Disappointingly for sci-fi writers, realistically it can’t happen.
"An astronaut in a pressurised suit cannot remove their helmet by themselves," notes Herve Stevenin, overseeing ESA’s Extra-Vehicular Activity and Parabolic Flight Training Unit.
"Instead this is done by another crew member back in the airlock."
Read more: How to train an astronaut and the biggest dangers on the International Space Station
Ok, but let's assume an astronaut could take off their helmet. How long do they have?
Assuming dramatic licence – or a very wonky spacesuit – how long would a helmetless astronaut survive?
First the good news: contrary to vintage sci-fi, the astronaut won’t immediately die, explode or freeze.
"Vacuum is a poor heat conductor," explains Senior ESA Flight Surgeon Dr. Sergi Vaquer Araujo. "The body will drop in temperature, but it won’t spontaneously turn into a big frozen stick."
Based on animal experiments and some vacuum chamber accidents, an astronaut who has removed their helmet may remain conscious for up to 12 seconds and could survive if re-pressurised within two minutes or less, while running an ever-growing risk of irreversible damage.
A spacesuit’s function is not just to supply a spacewalker with oxygen but also to keep their body at sufficient pressure to maintain breathing and other bodily functions.
Once that is lost, bad things happen.
Astronaut without a helmet, minute by minute
So the astronaut removes their helmet. What happens next?
Immediately their unprotected face experiences sunburn from the heavy ultraviolet content of unfiltered sunlight.
Our spacewalker, however, will have other issues in mind.
Most of all – counter-intuitively – the astronaut without a helmet must remember to exhale. Hold their breath and their lungs will expand like a bursting balloon.
Keeping their airways open should avoid the worst of this ‘barotrauma’, although their lungs now become a place where oxygen is venting from (rather than entering) their blood.
Parallel air expansion within their ears and sinuses will cause tissue ruptures and possible deafness.

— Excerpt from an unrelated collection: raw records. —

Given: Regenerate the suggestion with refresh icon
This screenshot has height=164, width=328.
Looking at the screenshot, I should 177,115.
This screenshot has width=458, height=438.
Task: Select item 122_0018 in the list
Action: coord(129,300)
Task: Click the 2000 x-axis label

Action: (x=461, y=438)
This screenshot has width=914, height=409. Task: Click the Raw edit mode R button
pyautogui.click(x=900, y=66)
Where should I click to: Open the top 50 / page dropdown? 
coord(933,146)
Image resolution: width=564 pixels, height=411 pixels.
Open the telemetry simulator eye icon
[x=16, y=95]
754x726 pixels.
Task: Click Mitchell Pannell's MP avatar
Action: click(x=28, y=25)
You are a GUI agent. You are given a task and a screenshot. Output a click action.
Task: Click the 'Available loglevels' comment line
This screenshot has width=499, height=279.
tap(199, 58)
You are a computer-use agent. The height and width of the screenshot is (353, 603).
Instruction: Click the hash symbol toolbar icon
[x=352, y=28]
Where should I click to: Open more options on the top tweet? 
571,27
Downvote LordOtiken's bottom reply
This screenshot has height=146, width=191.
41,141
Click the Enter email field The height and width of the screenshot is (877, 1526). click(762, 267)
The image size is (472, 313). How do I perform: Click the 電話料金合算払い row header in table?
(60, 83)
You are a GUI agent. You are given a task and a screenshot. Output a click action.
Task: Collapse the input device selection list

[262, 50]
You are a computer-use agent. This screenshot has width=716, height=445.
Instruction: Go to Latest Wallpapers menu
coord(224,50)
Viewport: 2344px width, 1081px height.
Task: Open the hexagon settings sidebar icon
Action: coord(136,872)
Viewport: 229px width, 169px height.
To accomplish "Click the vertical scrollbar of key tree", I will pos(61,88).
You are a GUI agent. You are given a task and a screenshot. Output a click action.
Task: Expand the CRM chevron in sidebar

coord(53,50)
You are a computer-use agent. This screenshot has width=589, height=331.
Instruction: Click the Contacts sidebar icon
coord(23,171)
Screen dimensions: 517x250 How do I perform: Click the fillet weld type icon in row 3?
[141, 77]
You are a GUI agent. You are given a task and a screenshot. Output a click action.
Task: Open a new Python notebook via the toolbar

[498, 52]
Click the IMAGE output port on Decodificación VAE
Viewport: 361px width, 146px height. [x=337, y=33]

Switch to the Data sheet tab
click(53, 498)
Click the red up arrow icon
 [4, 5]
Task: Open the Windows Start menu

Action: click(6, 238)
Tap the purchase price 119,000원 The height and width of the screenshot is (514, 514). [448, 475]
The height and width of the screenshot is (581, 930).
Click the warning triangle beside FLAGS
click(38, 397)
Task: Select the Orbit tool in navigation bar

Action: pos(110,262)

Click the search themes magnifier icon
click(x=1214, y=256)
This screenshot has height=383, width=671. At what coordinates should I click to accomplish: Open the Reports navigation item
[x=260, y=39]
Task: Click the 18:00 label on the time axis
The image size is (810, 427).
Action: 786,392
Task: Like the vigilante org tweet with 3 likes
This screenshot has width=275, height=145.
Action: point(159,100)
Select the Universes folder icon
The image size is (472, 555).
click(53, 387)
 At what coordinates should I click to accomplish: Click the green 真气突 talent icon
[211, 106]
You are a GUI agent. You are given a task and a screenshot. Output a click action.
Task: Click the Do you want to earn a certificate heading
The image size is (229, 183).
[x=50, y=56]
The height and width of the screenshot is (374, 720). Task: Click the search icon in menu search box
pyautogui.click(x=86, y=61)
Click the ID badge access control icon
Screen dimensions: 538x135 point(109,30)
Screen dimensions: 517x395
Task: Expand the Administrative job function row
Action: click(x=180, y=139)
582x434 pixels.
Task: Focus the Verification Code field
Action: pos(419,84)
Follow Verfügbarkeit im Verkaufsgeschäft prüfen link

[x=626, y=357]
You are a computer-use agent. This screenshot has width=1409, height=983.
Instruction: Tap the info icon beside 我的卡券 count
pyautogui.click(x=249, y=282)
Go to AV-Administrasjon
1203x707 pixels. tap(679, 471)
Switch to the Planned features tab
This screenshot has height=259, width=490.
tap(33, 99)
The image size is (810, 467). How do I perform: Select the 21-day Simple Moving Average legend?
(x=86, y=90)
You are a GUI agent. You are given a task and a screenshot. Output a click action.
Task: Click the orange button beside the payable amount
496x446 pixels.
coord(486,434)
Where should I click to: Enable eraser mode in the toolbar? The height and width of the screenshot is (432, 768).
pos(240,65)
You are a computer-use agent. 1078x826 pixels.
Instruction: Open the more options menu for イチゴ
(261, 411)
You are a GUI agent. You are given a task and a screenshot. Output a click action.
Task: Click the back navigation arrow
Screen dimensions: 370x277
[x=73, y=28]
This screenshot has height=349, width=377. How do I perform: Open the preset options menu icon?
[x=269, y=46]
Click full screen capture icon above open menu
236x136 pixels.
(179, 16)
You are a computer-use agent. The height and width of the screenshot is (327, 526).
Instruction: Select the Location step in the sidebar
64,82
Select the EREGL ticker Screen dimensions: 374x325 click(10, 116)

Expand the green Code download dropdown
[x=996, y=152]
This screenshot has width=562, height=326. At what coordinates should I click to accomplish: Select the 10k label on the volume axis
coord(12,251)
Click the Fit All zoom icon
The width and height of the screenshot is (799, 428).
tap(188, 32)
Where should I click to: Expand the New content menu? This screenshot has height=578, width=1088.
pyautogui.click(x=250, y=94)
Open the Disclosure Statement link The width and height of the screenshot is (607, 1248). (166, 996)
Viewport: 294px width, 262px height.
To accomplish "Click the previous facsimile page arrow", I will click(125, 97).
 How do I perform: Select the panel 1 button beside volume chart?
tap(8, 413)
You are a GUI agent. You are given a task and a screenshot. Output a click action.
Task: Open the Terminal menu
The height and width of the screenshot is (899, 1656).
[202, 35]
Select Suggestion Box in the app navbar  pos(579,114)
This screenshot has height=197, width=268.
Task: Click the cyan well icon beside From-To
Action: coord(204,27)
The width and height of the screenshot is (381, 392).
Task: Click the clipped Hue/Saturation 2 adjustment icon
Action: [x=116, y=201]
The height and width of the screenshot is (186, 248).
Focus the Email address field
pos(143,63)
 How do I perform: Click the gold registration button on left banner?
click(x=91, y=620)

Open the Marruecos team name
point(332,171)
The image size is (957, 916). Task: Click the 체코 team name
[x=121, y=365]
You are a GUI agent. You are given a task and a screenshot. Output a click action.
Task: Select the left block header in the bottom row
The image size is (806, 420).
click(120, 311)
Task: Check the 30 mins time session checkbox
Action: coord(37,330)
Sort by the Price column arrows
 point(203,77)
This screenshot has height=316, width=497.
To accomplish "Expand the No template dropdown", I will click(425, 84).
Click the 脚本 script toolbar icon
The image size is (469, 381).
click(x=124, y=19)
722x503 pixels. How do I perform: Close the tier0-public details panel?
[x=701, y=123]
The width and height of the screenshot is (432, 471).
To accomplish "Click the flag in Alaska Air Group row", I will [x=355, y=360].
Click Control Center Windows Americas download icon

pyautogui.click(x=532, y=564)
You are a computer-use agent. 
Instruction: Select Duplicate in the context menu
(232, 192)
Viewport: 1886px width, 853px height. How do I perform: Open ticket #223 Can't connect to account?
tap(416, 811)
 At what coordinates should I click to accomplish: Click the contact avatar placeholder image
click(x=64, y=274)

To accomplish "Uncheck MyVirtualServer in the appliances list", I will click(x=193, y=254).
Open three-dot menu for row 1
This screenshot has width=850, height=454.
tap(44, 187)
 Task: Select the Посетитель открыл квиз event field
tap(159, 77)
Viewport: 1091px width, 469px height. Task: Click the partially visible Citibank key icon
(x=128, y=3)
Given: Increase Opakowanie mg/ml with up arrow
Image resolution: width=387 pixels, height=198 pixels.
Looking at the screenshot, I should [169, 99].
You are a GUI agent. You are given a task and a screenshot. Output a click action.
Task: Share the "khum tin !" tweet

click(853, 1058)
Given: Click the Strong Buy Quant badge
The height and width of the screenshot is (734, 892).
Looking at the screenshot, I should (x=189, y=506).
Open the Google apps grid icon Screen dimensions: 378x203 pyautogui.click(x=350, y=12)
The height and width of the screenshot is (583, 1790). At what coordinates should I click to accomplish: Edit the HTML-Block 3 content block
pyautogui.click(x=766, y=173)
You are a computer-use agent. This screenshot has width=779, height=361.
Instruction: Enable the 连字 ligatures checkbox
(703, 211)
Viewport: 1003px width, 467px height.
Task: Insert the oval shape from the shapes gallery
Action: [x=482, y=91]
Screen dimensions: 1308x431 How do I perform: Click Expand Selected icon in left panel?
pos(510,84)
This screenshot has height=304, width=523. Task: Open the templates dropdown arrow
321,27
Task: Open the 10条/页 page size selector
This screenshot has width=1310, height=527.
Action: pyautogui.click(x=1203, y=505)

In the absence of atmospheric pressure, the moisture coating the astronaut’s eyes, mouth and throat will vaporise.
The last sensation of one NASA engineer as he underwent inadvertent decompression in 1966 was the salvia on his tongue boiling away.
This vaporisation will in turn cause localised temperature drops and freezing.
Liquids within bodily tissues also boil and bubble, triggering painful swellings known as ‘ebullism’.
In 1960, high-altitude balloonist Joseph Kittinger had the glove on his pressure suit fail: his hand swelled up to double normal size, returning to normal once he parachuted back.
Other bodily fluids will escape if they can, according to one 1964 NASA experiment on dogs: “Lacrimation [crying], profuse salivation, urination, projectile vomiting, and defecation were observed. All fluids were bubbling on emission.” (the good news is that most subjects recovered).
The most serious threat is the ongoing loss of now-gaseous blood oxygen via the vacuum-exposed lungs, causing hypoxia.
Once the first deoxygenated blood reaches the brain the spacewalker’s ‘time of useful consciousness’ is over.
The quoted figure of 12 seconds is optimistic, likely to be reduced by bodily exertions or external factors such as G-forces.
When Space Shuttle Columbia broke up in 2003, the crew seemed to lose consciousness instantaneously, never even sealing their flight suit visors.
So our helmetless astronaut would need their fellow crewmates to save them.
Though when ESA astronaut Luca Parmitano had his helmet fill with water during a 2014 spacewalk it took 23 minutes to return him to the airlock – any helmetless spacewalker would be long dead by then.
“This kind of worst-case scenario has obvious irreversible consequences,” adds Dr. Vaquer.
What about an astronaut losing a glove?!
The closest parallel that trainee astronauts experience is a ‘glove pop off’, which takes place in NASA’s Neutral Buoyancy Laboratory, the giant swimming pool for spacewalk training.
The trainee’s glove is removed so that their spacesuit pressure drops suddenly.
The EVA suited trainee is required to exhale as fast as possible to avoid injury from their lungs over-expanding.
The aim is to prepare trainees for a suit failing for real underwater.
A mild version of this scenario has already happened in orbit.
On Shuttle mission STS-37 in 1991, spacewalker Jay Apt inadvertently punctured his glove. He didn’t even notice until afterwards: his own skin plus congealed blood filled the small hole.